Sale Leaseback

Sale Leaseback, Sunset Financial Group

Sale-Leaseback Agreements
Sale-leaseback agreements allow businesses to raise capital while retaining the use of all their assets. This is done by selling an owned company asset (usually a piece of equipment) to Sunset Financial Group, LLC and then leasing it back. At the conclusion of the contract, all rights are transferred back to the Lessee. A sale-leaseback can present a business with a considerable source of working capital that can be used for a variety of different purposes.

Benefits

Many companies can benefit from sale-leaseback agreements. If your business does not qualify for traditional bank financing or you want to protect your company’s existing credit line, sale-leasebacks can be utilized for investment, to restructure troubled financials.

Sale-leaseback agreements also offer Lessees the chance to reap the various tax benefits associated with leasing equipment. For one, a sale-leaseback allows Lessees to structure a transaction as a taxable sale – an opportunity that can help offset net operating losses that, unless used, would otherwise expire. Since lease payments are not considered preference items, companies that operate under the Alternative Minimum Tax bracket may also benefit from engaging in a sale-leaseback.

If you have been in business for at least six months and own your equipment outright, you may be a viable candidate for a sale-leaseback agreement through Sunset Financial Group, LLC. Clients with no credit or less-than-perfect credit can potentially qualify for sale-leaseback financing, including those which possess open tax liens and previous bankruptcies.

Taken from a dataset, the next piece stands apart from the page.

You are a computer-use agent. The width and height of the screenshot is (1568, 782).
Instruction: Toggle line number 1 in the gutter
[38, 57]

(Note: While there are obvious potential tax benefits related to sale-leaseback agreements, it is always important to consult a licensed professional regarding all accounting and tax related questions and claims. Sunset Financial Group, LLC is an equipment leasing and financing company that does not provide accounting or tax consultation.)

Application Process

Sunset Financial Group’s process for qualifying for this type of financing is refreshingly straightforward and easy to complete. Simply complete our one-page application and a facilities list outlining all of your equipment involved in the agreement along with your company’s last three (3) months bank statements.

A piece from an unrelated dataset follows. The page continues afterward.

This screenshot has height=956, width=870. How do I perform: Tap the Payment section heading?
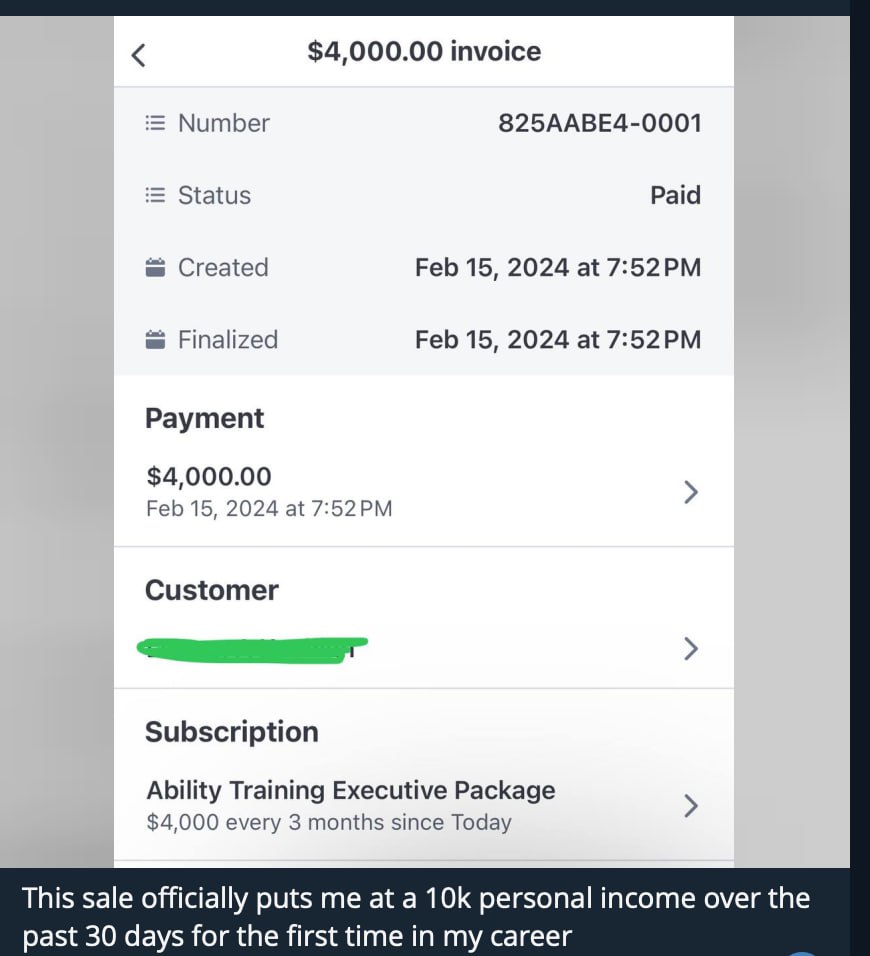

Sunset Financial Group requires hard collateral assets such as yellow iron, construction equipment, heavy machinery, tractors, farming equipment, trucks, trailers etc. that have auction values of at least $10,000 per unit. Sunset Financial Group will not consider soft collateral for this program. Examples of soft collateral include (but are not limited to): gaming equipment, beauty salon equipment, IT equipment, computers, servers, network switches, telephone systems, copiers, faxes, dry cleaning equipment etc.